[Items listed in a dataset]
-- Start --
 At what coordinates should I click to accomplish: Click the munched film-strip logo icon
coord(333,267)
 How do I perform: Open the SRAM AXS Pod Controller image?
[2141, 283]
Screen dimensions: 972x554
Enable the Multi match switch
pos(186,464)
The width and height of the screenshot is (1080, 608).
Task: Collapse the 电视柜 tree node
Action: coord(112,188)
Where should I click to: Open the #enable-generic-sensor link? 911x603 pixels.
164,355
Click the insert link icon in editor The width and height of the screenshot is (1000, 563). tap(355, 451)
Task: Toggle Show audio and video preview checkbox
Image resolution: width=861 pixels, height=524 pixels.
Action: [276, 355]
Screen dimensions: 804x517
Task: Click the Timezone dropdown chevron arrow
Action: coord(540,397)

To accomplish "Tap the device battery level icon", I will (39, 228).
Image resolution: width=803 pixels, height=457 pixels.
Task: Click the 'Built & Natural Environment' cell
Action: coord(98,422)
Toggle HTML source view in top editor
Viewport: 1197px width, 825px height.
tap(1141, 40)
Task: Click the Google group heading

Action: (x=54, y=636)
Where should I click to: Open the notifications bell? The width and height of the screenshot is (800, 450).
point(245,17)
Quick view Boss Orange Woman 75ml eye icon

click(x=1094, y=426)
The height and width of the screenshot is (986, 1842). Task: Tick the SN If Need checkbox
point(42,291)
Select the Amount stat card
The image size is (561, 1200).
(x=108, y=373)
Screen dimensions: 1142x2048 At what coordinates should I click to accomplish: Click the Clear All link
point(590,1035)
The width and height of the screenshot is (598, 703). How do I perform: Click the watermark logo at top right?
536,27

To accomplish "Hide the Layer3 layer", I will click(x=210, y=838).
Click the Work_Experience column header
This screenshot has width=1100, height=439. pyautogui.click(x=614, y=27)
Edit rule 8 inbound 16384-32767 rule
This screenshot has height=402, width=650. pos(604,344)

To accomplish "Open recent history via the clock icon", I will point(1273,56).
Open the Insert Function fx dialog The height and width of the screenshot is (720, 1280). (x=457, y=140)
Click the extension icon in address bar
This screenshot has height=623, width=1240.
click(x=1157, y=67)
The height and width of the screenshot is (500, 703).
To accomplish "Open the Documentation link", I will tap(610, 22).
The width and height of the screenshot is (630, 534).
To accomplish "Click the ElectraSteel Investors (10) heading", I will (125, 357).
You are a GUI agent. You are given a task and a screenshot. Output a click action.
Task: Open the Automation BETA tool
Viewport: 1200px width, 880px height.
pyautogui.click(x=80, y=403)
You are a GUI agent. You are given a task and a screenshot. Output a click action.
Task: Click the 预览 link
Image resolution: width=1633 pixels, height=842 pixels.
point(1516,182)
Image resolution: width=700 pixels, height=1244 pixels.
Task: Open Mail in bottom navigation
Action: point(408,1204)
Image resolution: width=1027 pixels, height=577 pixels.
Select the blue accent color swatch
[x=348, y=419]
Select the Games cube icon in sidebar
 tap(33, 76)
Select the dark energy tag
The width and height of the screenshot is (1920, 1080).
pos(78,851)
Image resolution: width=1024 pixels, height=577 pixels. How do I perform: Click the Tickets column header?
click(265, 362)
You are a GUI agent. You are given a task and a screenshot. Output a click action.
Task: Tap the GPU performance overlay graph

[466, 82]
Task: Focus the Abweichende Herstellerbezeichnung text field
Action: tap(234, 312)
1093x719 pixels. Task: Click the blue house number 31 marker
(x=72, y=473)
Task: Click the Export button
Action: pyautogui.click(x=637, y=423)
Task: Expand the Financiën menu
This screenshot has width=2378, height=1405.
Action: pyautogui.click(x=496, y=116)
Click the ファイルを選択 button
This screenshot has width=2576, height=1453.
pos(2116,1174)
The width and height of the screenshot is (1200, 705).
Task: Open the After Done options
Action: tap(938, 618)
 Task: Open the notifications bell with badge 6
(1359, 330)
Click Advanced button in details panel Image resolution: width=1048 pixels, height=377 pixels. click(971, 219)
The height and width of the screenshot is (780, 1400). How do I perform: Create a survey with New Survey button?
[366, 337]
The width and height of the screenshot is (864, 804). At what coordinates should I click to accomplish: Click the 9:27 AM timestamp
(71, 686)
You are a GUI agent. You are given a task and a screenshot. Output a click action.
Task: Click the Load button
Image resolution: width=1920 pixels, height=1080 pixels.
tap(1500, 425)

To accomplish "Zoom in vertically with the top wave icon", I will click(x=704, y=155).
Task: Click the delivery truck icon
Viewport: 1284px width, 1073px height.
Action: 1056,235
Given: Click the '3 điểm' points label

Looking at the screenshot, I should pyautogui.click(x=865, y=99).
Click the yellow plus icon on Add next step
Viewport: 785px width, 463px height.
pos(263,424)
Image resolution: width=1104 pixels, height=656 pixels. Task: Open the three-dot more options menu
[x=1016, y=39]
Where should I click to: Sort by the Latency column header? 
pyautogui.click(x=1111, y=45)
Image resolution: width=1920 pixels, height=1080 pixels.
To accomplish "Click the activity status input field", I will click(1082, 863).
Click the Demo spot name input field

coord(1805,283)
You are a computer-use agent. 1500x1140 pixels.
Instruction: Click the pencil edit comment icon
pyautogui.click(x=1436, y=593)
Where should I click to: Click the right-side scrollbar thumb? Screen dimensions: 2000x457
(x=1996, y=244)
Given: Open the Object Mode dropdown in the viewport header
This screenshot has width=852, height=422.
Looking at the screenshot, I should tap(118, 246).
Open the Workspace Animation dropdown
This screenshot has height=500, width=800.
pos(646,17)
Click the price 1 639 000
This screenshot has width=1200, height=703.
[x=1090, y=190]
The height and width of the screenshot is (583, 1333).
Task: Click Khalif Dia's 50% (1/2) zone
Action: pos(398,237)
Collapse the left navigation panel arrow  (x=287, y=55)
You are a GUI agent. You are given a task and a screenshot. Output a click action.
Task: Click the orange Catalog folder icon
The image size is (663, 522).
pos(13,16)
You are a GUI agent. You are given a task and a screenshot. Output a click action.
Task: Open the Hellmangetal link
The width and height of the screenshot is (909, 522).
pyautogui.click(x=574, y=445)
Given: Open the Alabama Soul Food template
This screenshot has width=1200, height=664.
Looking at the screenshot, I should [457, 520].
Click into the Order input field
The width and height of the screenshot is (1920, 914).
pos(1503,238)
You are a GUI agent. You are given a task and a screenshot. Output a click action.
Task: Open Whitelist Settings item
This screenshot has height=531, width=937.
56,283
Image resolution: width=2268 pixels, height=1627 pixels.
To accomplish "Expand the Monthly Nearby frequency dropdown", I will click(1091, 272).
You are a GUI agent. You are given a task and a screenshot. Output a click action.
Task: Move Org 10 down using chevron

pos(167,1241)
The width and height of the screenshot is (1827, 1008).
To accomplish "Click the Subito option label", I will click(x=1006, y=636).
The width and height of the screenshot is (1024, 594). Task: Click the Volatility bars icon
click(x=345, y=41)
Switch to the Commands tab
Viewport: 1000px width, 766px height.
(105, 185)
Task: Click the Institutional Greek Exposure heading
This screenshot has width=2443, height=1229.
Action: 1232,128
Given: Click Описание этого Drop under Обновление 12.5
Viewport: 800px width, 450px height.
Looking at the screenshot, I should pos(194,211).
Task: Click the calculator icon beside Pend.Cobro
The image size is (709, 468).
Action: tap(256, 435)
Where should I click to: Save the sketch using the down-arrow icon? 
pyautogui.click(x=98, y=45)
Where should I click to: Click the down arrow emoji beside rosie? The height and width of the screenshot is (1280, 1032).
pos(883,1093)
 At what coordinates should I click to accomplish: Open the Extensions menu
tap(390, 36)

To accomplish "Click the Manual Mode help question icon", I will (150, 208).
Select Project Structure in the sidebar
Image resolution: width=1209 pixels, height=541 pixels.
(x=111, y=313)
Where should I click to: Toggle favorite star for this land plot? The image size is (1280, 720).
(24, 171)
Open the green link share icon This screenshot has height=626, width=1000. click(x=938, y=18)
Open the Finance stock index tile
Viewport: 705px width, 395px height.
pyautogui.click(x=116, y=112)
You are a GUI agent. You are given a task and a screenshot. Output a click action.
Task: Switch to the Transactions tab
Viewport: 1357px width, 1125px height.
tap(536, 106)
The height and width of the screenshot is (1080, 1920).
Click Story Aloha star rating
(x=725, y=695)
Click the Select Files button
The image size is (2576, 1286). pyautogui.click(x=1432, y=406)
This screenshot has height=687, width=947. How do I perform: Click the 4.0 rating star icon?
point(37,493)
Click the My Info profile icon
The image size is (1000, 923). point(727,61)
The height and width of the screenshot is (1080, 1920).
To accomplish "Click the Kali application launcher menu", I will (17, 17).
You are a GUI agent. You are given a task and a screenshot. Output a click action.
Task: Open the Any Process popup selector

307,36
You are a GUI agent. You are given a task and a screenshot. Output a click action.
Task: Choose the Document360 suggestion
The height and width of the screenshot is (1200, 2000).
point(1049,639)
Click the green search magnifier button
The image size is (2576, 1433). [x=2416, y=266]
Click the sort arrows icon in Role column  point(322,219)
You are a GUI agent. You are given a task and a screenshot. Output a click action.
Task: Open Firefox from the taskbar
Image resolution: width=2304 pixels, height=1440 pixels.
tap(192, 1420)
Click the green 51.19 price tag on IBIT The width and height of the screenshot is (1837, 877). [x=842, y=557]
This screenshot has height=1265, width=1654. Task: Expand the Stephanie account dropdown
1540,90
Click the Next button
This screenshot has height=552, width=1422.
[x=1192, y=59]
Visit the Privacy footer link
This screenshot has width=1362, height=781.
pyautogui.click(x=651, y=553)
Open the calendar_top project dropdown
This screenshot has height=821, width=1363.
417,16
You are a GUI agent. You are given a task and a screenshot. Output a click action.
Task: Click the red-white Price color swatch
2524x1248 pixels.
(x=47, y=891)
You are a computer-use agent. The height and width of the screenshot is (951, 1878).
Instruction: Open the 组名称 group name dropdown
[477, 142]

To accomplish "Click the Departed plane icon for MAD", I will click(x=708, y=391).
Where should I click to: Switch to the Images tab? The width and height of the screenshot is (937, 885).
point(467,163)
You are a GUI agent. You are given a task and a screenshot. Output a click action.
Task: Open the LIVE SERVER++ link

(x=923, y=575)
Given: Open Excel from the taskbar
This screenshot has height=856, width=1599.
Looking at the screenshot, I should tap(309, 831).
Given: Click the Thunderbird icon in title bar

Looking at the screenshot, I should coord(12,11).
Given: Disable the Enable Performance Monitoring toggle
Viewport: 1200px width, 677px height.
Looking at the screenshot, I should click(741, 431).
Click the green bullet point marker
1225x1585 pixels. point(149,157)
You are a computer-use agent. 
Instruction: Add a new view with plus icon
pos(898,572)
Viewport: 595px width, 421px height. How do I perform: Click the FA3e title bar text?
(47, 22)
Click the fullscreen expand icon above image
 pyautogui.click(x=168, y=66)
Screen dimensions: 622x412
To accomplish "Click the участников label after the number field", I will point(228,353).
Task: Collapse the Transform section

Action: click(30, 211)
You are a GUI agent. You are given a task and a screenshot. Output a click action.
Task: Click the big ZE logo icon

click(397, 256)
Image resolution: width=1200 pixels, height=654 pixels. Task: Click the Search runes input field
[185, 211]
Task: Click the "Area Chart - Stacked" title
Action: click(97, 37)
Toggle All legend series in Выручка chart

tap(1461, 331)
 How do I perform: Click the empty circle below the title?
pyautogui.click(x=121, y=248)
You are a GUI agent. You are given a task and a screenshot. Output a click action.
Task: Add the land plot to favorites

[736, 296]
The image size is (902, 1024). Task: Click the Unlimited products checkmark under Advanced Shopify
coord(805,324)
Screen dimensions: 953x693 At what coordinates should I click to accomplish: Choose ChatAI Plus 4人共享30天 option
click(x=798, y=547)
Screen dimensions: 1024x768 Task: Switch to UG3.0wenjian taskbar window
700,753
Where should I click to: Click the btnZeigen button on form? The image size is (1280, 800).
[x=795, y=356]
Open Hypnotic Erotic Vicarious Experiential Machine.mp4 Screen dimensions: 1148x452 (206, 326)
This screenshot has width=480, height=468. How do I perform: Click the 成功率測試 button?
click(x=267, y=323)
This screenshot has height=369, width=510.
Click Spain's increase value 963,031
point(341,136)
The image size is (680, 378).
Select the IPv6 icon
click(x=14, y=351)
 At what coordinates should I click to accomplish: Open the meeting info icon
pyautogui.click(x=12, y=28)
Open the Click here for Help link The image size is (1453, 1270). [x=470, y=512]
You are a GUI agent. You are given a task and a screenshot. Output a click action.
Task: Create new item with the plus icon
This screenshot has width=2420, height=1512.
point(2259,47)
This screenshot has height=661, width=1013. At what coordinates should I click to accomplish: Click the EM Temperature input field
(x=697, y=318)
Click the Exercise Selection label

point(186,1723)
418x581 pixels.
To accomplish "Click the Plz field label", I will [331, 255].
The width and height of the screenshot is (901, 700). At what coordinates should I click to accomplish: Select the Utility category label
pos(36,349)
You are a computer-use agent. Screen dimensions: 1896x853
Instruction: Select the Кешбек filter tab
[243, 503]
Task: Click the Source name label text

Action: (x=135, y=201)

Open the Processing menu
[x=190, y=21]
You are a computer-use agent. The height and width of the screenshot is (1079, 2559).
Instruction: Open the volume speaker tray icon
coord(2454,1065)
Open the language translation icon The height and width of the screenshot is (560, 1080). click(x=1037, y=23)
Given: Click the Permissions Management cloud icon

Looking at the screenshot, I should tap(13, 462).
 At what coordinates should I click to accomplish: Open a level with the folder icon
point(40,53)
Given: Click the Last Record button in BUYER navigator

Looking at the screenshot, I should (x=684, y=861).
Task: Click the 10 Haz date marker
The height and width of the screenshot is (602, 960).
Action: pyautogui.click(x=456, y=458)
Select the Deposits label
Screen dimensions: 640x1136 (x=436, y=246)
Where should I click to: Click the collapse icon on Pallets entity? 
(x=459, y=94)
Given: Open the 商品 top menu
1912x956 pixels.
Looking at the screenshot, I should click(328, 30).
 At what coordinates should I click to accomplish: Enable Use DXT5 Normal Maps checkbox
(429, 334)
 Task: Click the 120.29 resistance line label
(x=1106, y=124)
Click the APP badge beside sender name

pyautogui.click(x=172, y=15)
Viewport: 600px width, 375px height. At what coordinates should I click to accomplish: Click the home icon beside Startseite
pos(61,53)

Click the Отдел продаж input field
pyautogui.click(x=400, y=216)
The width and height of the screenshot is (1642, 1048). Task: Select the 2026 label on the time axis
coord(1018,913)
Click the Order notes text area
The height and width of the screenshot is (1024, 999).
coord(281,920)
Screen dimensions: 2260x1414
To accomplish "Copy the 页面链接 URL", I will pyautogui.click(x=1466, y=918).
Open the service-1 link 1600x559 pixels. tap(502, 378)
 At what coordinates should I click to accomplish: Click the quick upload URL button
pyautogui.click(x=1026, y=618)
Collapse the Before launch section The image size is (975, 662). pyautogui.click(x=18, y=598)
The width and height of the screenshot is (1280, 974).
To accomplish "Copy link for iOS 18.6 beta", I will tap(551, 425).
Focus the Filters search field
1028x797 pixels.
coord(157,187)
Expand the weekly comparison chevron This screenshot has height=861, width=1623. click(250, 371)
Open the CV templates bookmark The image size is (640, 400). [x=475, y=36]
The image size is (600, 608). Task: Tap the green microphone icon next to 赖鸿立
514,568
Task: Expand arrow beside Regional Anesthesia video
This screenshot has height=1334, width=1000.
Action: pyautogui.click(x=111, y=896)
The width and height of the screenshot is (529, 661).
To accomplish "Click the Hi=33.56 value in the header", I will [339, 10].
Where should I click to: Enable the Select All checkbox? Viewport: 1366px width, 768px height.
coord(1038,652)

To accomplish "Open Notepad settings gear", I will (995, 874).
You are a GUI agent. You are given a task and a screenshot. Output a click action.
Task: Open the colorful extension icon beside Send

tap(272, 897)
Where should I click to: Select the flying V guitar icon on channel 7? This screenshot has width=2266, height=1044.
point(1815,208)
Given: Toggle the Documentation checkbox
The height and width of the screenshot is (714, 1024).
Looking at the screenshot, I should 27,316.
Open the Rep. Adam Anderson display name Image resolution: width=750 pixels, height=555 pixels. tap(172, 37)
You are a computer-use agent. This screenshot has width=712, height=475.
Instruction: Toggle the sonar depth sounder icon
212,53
-- End --
**Direction**
Output the items verbatim, beginning at the line that contains "Where should I click to: Save" and stopping after the line that contains "Click the sort".

**Response**
Where should I click to: Save the sketch using the down-arrow icon? 
pyautogui.click(x=98, y=45)
Where should I click to: Click the down arrow emoji beside rosie? The height and width of the screenshot is (1280, 1032).
pos(883,1093)
 At what coordinates should I click to accomplish: Open the Extensions menu
tap(390, 36)

To accomplish "Click the Manual Mode help question icon", I will (150, 208).
Select Project Structure in the sidebar
Image resolution: width=1209 pixels, height=541 pixels.
(x=111, y=313)
Where should I click to: Toggle favorite star for this land plot? The image size is (1280, 720).
(24, 171)
Open the green link share icon This screenshot has height=626, width=1000. click(x=938, y=18)
Open the Finance stock index tile
Viewport: 705px width, 395px height.
pyautogui.click(x=116, y=112)
You are a GUI agent. You are given a task and a screenshot. Output a click action.
Task: Switch to the Transactions tab
Viewport: 1357px width, 1125px height.
tap(536, 106)
The height and width of the screenshot is (1080, 1920).
Click Story Aloha star rating
(x=725, y=695)
Click the Select Files button
The image size is (2576, 1286). pyautogui.click(x=1432, y=406)
This screenshot has height=687, width=947. How do I perform: Click the 4.0 rating star icon?
point(37,493)
Click the My Info profile icon
The image size is (1000, 923). point(727,61)
The height and width of the screenshot is (1080, 1920).
To accomplish "Click the Kali application launcher menu", I will (17, 17).
You are a GUI agent. You are given a task and a screenshot. Output a click action.
Task: Open the Any Process popup selector

307,36
You are a GUI agent. You are given a task and a screenshot. Output a click action.
Task: Choose the Document360 suggestion
The height and width of the screenshot is (1200, 2000).
point(1049,639)
Click the green search magnifier button
The image size is (2576, 1433). [x=2416, y=266]
Click the sort arrows icon in Role column  point(322,219)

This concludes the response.